Ещё и потому, что, как еженедельные и регулярные, так и собранные под одной обложкой, «заразные» стихи ничего не меняли и не сменили. А ныне вообще мало горазды на что-то, кроме сочувственных или неприязненных сожалений об «утраченных иллюзиях». Поэт старался «кукарекать», звал и зовёт новое утро, будоражил и напрягал, – но «не рассветало» и не рассветает, и напрасно всякий раз его стих «в тревожную даль зовёт» чуткое читательское сердце.
А что ещё характерно: не помнится каких-то автору «репрессалий» или цензурных ограничений: мели, Емеля, твоя неделя.
Публика быстро привыкла к быковским словесным карикатурам. Ей требовалось всё большего обличительства и «смехачества». Быков и здесь преуспел,– с чтецким циклом «Гражданин поэт». И тут же разъяснил и признался:
Я не люблю «Поэта с гражданином»
И их еженедельное кино.
Они с подачи Путина даны нам,
Иначе их прикрыли бы давно.
Значит, есть-есть у нас, остаётся свобода «пока свободою гореть»…
Вот и Дмитрий Глуховский решил воспользоваться нынешним, по видимости благоприятным моментом, и ему переиздали давний сборник «Рассказы о Родине» (М., 2021). Здесь словесные молнии, язвительно разящие или вызывающие искреннее веселье, тоже были нацелены прежде всего на российские тогдашние, но и остающиеся неизменными, или даже вечными, родимые высшие силы. Будь бы жив император Николай I, он, как после гоголевского «Ревизора», мог бы сказать: «Тут всем досталось, но больше всего мне».
В книге старые рассказы сохранены, только порядок сменился. Но заманные слоганы на обложке остались прежние: «“Рассказы о Родине”– смелая, чуть ли не наглая книга. Возможно, первая попытка дать новое – честное, точное – описание нашей страны за долгое время… Острая, искренняя, наболевшая книга. Бомба. Смех сквозь слёзы. Новая литература».
Как тут было не возрадоваться и не купиться.
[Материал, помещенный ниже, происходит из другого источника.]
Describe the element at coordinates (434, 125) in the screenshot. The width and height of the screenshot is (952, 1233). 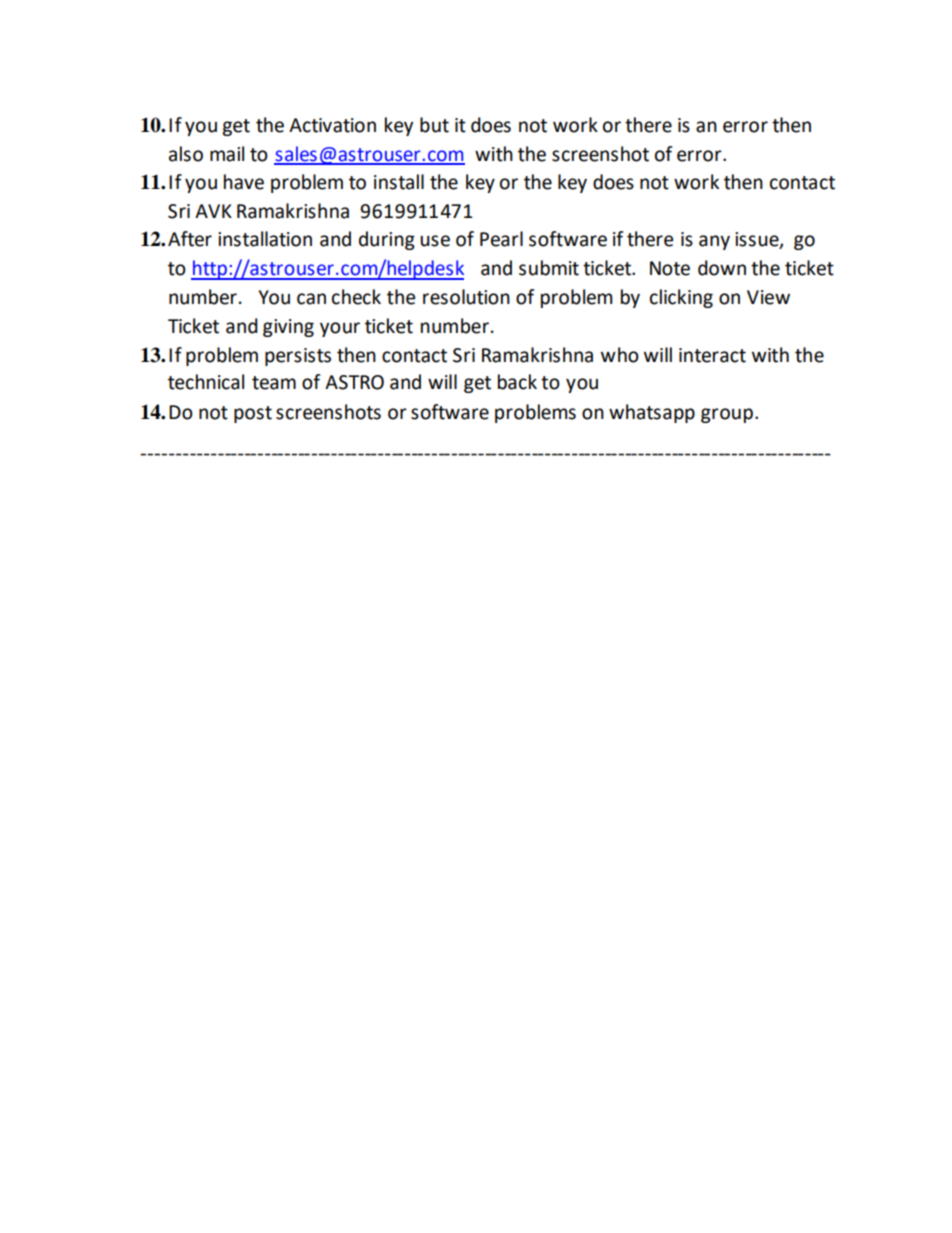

В нулевые годы Глуховский с большим и настоящим успехом числился по фантастике, и именно потому, каюсь, «Рассказы о Родине» прошли тогда мимо меня. Сегодня, десять лет спустя, можно сказать, что книга была по-настоящему честной, наверное, дерзкой (но не «наглее» быковских инвектив того же времени), и могла бы стать «бомбой»,– но не случилось. Кого винить больше: читающую аудиторию, раз от разу становящуюся всё равнодушней к острому и даровитому слову, – саму ли нашу прозу, старательно отучающую читателей серьёзно думать о жизни…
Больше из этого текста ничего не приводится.